According to the angle types, the best result was obtained from the samples at 84° (0.302 N mm⁻²) and the worst from the samples at 75° (0.207 N mm⁻²) for dovetail joints. The angle of 84° gives the best performance, approximately 2 percent more than 81°, 5 percent more than 87°, 23 percent more than 85°, and 30 percent more than 78°. This may occur from the parallelism between fiber and the fiber cut angle of the cutter prepared at an 84° angle because of the ductility of fiber when force is applied. The results of the study are in agreement with those reported by Özçifçi (1996) and Kilic et al. (2009).

According to the wood types, it is possible to indicate that in all types and combinations of corner joints, those made from Oriental beech, European oak, and Scotch pine (Figs. 5 through 7) had greater load-carrying capacities than MDF (Fig. 8). The highest result was observed in the samples of Oriental beech (0.321 N mm⁻²), while the lowest was found in the samples of MDF (0.154 N mm⁻²) for wood types. The compression strength of Oriental beech is 1.25 percent higher than European oak, 24 percent higher than Scotch pine, and 61 percent higher than the MDF samples, respectively. The first reason could be that Oriental beech and European oak have greater density than Scotch pine and MDF; therefore, they have less void space but more mass to resist compressive forces. The second reason is that the void spaces of Oriental beech and European oak are smaller than those of Scotch pine and MDF, limiting adhesive penetration. This may be due to the homogeneous structure and smooth texture of Oriental beech, which is limited to fibers breaking at an 84° angle of D-VTKA adhesive, which fills gaps in the field of combination. Another point could be the higher integrity of woods in comparison to MDF. The results of low values measured in Scotch pine and MDF support this argument.
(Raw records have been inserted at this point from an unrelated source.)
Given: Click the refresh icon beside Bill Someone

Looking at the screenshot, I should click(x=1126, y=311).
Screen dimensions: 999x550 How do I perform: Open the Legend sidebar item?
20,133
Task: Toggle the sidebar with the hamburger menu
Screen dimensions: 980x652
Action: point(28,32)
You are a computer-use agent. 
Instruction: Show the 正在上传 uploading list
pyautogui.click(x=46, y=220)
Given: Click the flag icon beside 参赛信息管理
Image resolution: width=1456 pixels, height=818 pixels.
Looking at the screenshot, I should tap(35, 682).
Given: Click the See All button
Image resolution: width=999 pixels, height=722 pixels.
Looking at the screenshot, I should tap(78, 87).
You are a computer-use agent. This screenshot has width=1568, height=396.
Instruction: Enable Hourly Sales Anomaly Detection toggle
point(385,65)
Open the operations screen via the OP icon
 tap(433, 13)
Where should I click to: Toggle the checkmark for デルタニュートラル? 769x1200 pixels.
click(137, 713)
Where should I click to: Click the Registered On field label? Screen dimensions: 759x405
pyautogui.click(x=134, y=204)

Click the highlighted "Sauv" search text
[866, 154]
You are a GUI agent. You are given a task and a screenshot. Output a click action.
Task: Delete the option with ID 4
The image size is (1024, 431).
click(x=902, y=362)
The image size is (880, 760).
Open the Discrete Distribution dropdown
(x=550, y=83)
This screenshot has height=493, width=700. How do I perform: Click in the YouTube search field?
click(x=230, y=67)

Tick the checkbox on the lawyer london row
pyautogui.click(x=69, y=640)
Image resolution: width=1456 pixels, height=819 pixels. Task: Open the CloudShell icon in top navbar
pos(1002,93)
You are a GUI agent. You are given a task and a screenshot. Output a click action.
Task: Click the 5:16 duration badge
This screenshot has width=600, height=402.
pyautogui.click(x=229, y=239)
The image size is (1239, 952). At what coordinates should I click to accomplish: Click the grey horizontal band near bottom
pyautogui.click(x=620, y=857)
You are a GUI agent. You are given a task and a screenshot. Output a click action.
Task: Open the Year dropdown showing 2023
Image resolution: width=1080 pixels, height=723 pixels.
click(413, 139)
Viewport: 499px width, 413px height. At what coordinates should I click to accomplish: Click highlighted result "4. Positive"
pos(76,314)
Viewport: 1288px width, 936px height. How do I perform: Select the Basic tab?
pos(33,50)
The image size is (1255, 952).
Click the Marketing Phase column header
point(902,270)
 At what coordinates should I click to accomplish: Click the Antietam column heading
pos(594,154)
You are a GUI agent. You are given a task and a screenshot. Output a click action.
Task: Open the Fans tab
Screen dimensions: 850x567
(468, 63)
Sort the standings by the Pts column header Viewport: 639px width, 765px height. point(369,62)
Also, the findings of the studies are compatible with those reported by Altinok (1998) and Altinok et al. (2009), who concluded that the diagonal compressions were lower in all spline-jointed wooden board structures that used PVAc glue and higher in those structures that used D-VTKA.

Conclusions

In light of the findings and discussion, the following conclusions can be made:

• The samples of Oriental beech yielded the best performance (0.321 N mm⁻²), while the samples of MDF gave the lowest performance (0.154 N mm⁻²) for wood types.

• D-VTKA yielded the highest results (0.268 N mm⁻²), while PVAc gave the lowest results (0.252 N mm⁻²) for adhesive types.

• The angle of 84° (0.302 N mm⁻²) gave the best performance, approximately 2 percent more than 81°, 5 percent more than 87°, 23 percent more than 85°, and 30 percent more than 78°, while 75° (0.207 N mm⁻²) yielded the worst result for angle types.

• The lowest failure loads in order from smallest to largest were 0.128 (78° + MDF + D-VTKA), 0.130 (75° + MDF + P), 0.132 (87° + MDF + P), 0.136 (78° + MDF + P), and 0.151 (84° + MDF + PVAc) N mm⁻², respectively.

• The highest failure loads were 0.385 (87° + Oriental beech + PVAc), 0.385 (84° + European oak + PVAc), 0.393 (87° + Oriental beech + D-VTKA), 0.406 (84° + Oriental beech + D-VTKA), 0.412 (87° + European oak + PVAc), and 0.445 (81° + Oriental beech + D-VTKA) N mm⁻².

The main results of this study indicate that, considering the number of techniques and elements that go into today's industries, the effects of woods, adhesives, and dovetail angles on diagonal compression strength were significant for the corner joints of box-type furniture. In conclusion, maximum compression strength of the corner joints was a function of the angle, wood, and adhesive types.